Anonymity is part of the reason you have such intelligent and verbose conversations. At the end of the day it's up to the reader to assert the meaning and usefulness of what they are digesting.
If some sort of a helper guide is needed for you to determine the validly of someone's words, then I suggest you go about trying to think a little more critically.
I don't want some pre-disposed criteria affecting the conversation that's made HN a staple of my daily reading for well over the last year. In fact, it goes against everything HN and the start-up scene stands for.
Hacker News is where the future known commodities of this world come to cut their teeth and get their 'education'. Just because someone hasn't made it, or hasn't promoted themselves to the point of becoming a 'household' name doesn't mean they don't have wise or intelligent words to type.
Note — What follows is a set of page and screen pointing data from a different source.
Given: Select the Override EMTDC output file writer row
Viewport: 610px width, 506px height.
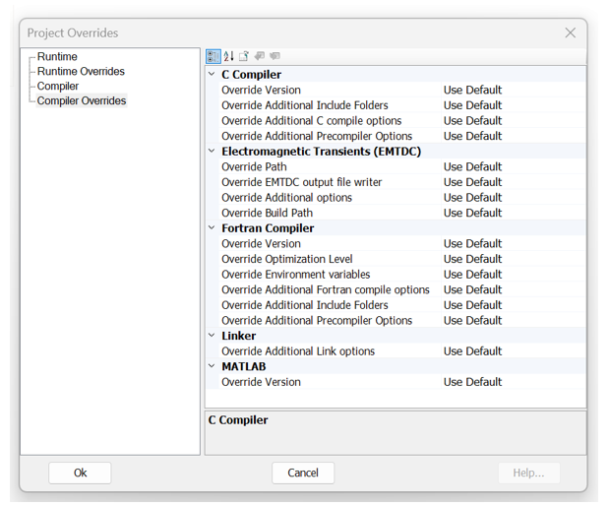Looking at the screenshot, I should point(301,182).
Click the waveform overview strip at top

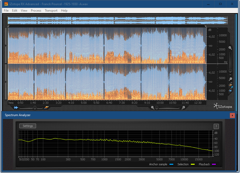117,21
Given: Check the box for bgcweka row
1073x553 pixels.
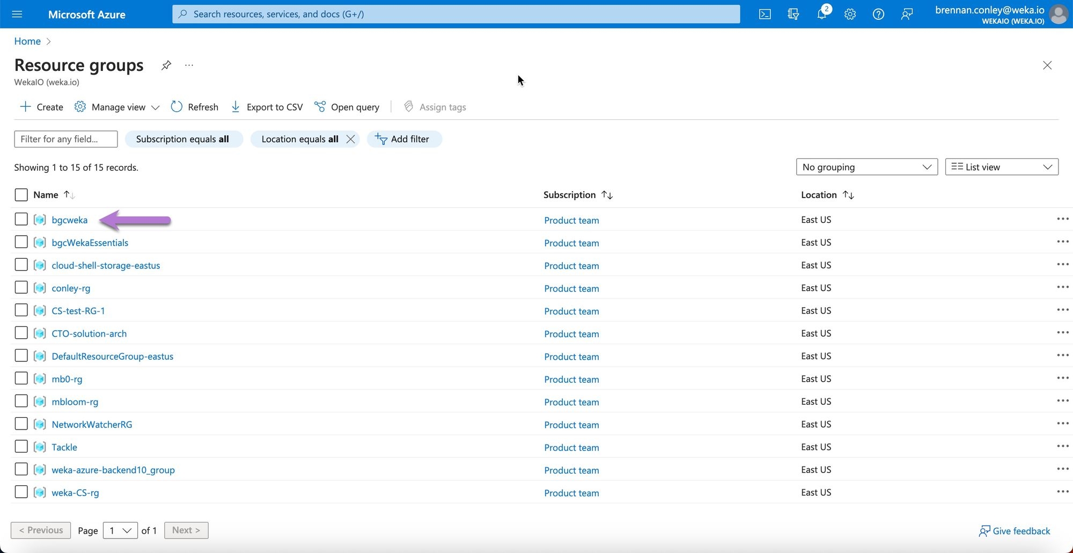Looking at the screenshot, I should tap(21, 220).
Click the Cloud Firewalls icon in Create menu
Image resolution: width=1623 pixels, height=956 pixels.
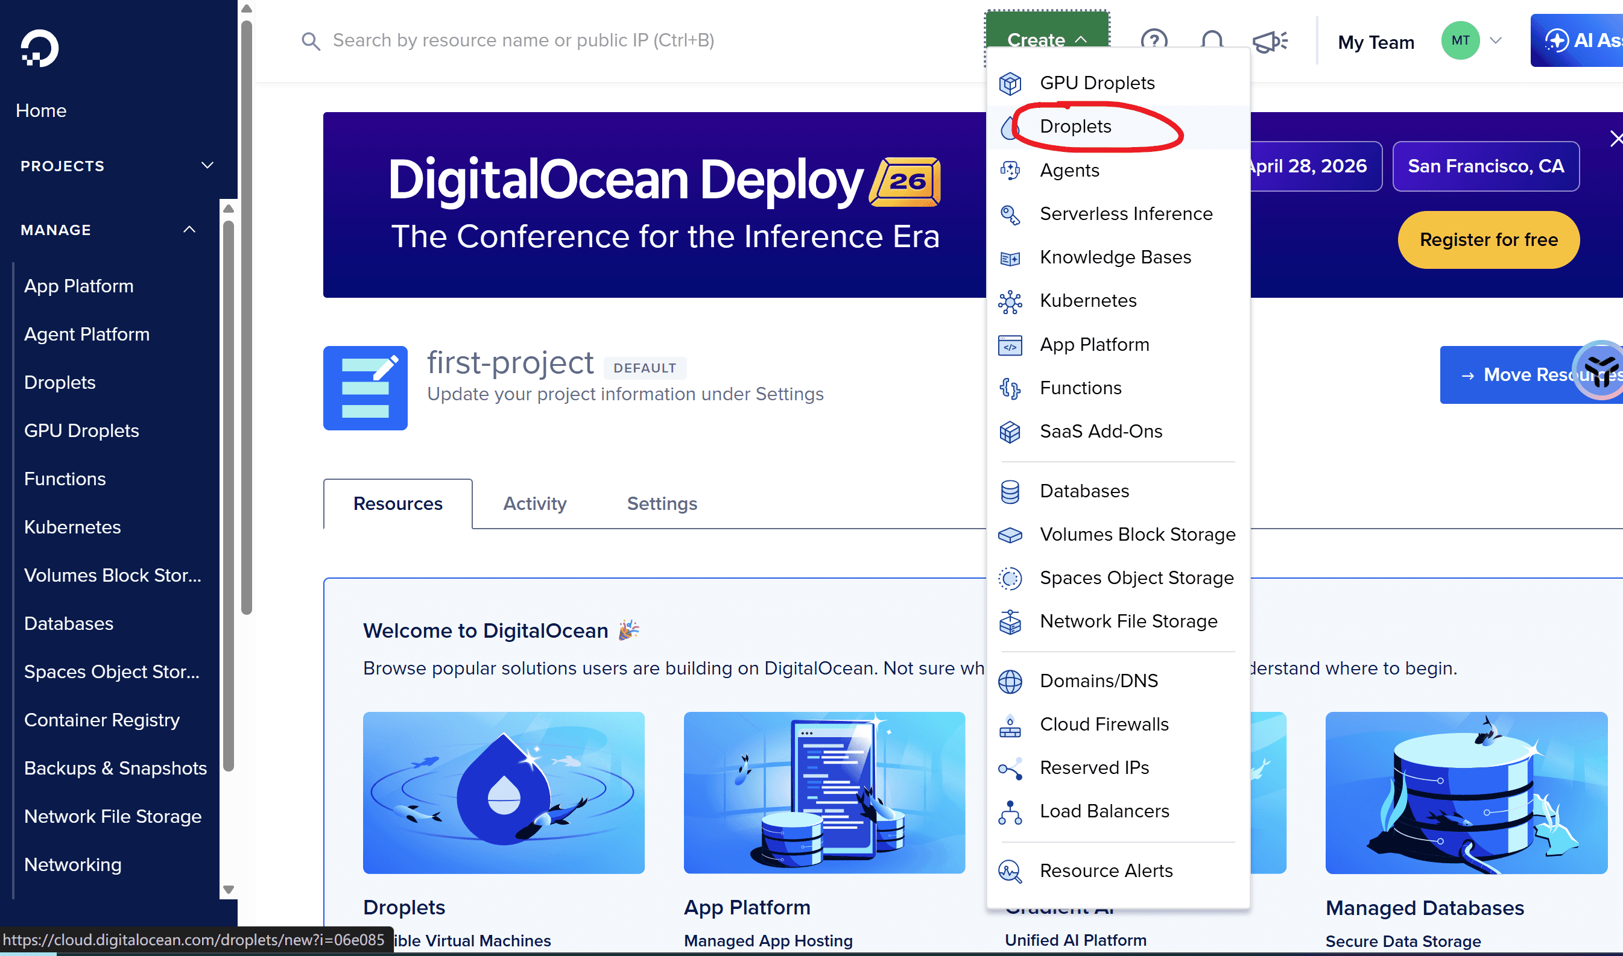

Lastly, some of the suggestions calling for people to be labeled based on one thing or another.. couple that with some of the legislation that's been getting introduced in the UK/US/FR and extrapolate that out of a little further.. What kind of society do you want to live in?
I agree with you, but I do find the intersection of people and ideas sometimes more interesting that just ideas.
There are some high profile commenters or from high profile firms on here who may never have commented or will never comment if they felt their identity would be forced out of them.
I know for one that I would never have signed up to HN if there was such a requirement (and more importantly its enforcement).